I do not say this lightly – the benefits of resistance training are so extensive, and so well-established, that in my opinion family doctors should prescribe weight training to all of their patients. Did you know that 80 percent of people over the age of seventy-five cannot lift ten pounds? This is what a bag of groceries, or a new grandchild, weighs. The loss of muscle, referred to as sarcopenia, accelerates in men after about age 40 and in women after menopause. All of us lose muscle mass as we age, but individuals who start out with more muscular strength will not suffer the ill effects of sarcopenia like those who start out with less. This is not an issue of aesthetic appearance, but an issue of quality of life. Resistance Training Can Reverse the Aging Process A study by Melov and colleagues (2007) explored whether resistance training affects some of the gene expressions associated with muscle aging, thus reversing the aging process. They compared two groups: active older adults (average age 68), and inactive younger adults (average age 24). They felt that choosing active seniors and an inactive younger group would help them look at the effects of aging, rather than simple inactivity. Both groups performed supervised strength training exercises at a fairly high intensity. Before starting the program, and after 26 weeks, both groups underwent muscle biopsies from which RNA could be extracted. After 26 weeks, the researchers identified 170 age- and exercise-associated genes showing a reversal of their gene expression. The most amazing thing about their results is that both the trained groups – older and younger – showed similar characteristics in gene expression! Another significant finding was that mitochrondrial impairment (mitochrondria are the energy-producing cells of muscle fibres – their “furnace”) – normally seen with inactivity – was reversed in response to the six months of weight training. It is well-known that long-term resistance training is associated with a lower risk of age-related disease morbidity and mortality, and this study may help us understand why this is the case.

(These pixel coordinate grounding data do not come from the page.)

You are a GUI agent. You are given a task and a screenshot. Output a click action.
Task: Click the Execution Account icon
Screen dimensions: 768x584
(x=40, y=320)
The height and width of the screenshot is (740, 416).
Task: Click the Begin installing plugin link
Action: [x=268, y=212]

The Benefits of Weight Training
- Weight training helps you lose fat, as muscle is metabolically active and helps you burn more calories at rest. For each pound of muscle you gain, you will burn 35-50 more calories daily. So, for example, if you gain three pounds of muscle and burn 40 extra calories per pound, you will burn 120 more calories per day, or approximately 3600 more calories per month. This equates to a loss of 10 to 12 pounds in one year!

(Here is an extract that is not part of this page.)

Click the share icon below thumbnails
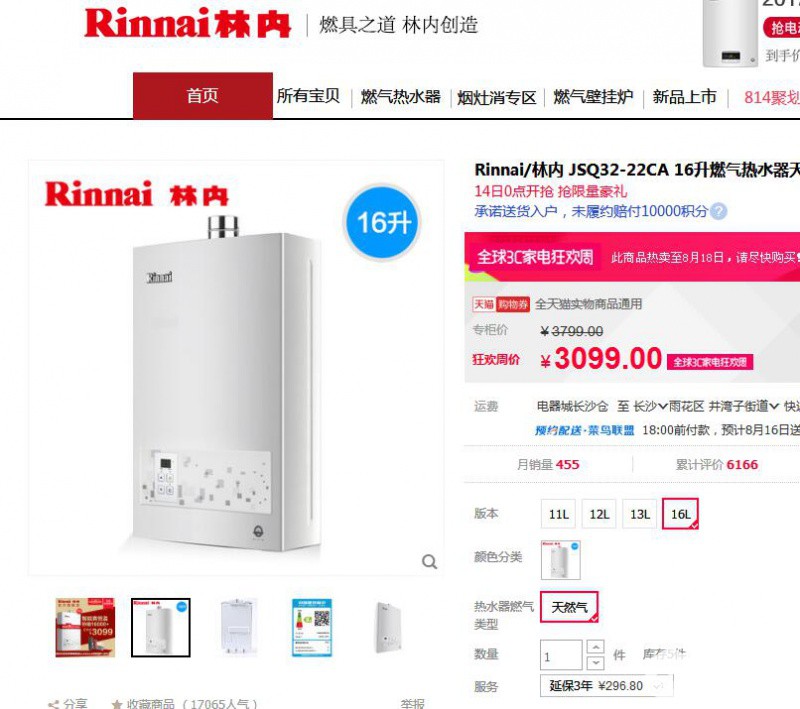Viewport: 800px width, 709px height. click(x=53, y=704)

- Weight training makes you stronger. Even a moderate intensity strength training program will increase strength by 30 to 50 percent!
- Weight training can increase spinal bone mineral density by 13 percent in six months, offering powerful protection against osteoporosis.
- Weight training reduces the risk of diabetes, by increasing glucose utilization in the body by at least 23 percent in four months.
- Weight training helps fight heart disease, by improving your cholesterol profile and blood pressure (a combination of weight training and cardiovascular exercise is ideal).
- Weight training helps conquer back pain and fight arthritis. A recent 12-year study showed that strengthening the low-back muscles had an 80 percent success rate in eliminating or reducing low-back pain. Other studies have indicated that for women, weight training can ease arthritis pain and strengthen joints.
- Weight training helps you become a better athlete, by improving your proficiency and reducing the risk of injury.
- Weight training improves mental health. A Harvard study found that just 10 weeks of strength training reduced clinical depression symptoms more successfully than standard counseling.
Exercise Specialist Recommendations The most important recommendation, above all others, is to work closely with an experienced professional who can carefully design a program that is safe and will address any health concerns you have. The right exercises for one person can create or exacerbate injuries for another. Another point to consider is that a program must be changed as strength increases, otherwise further improvements will not be realized.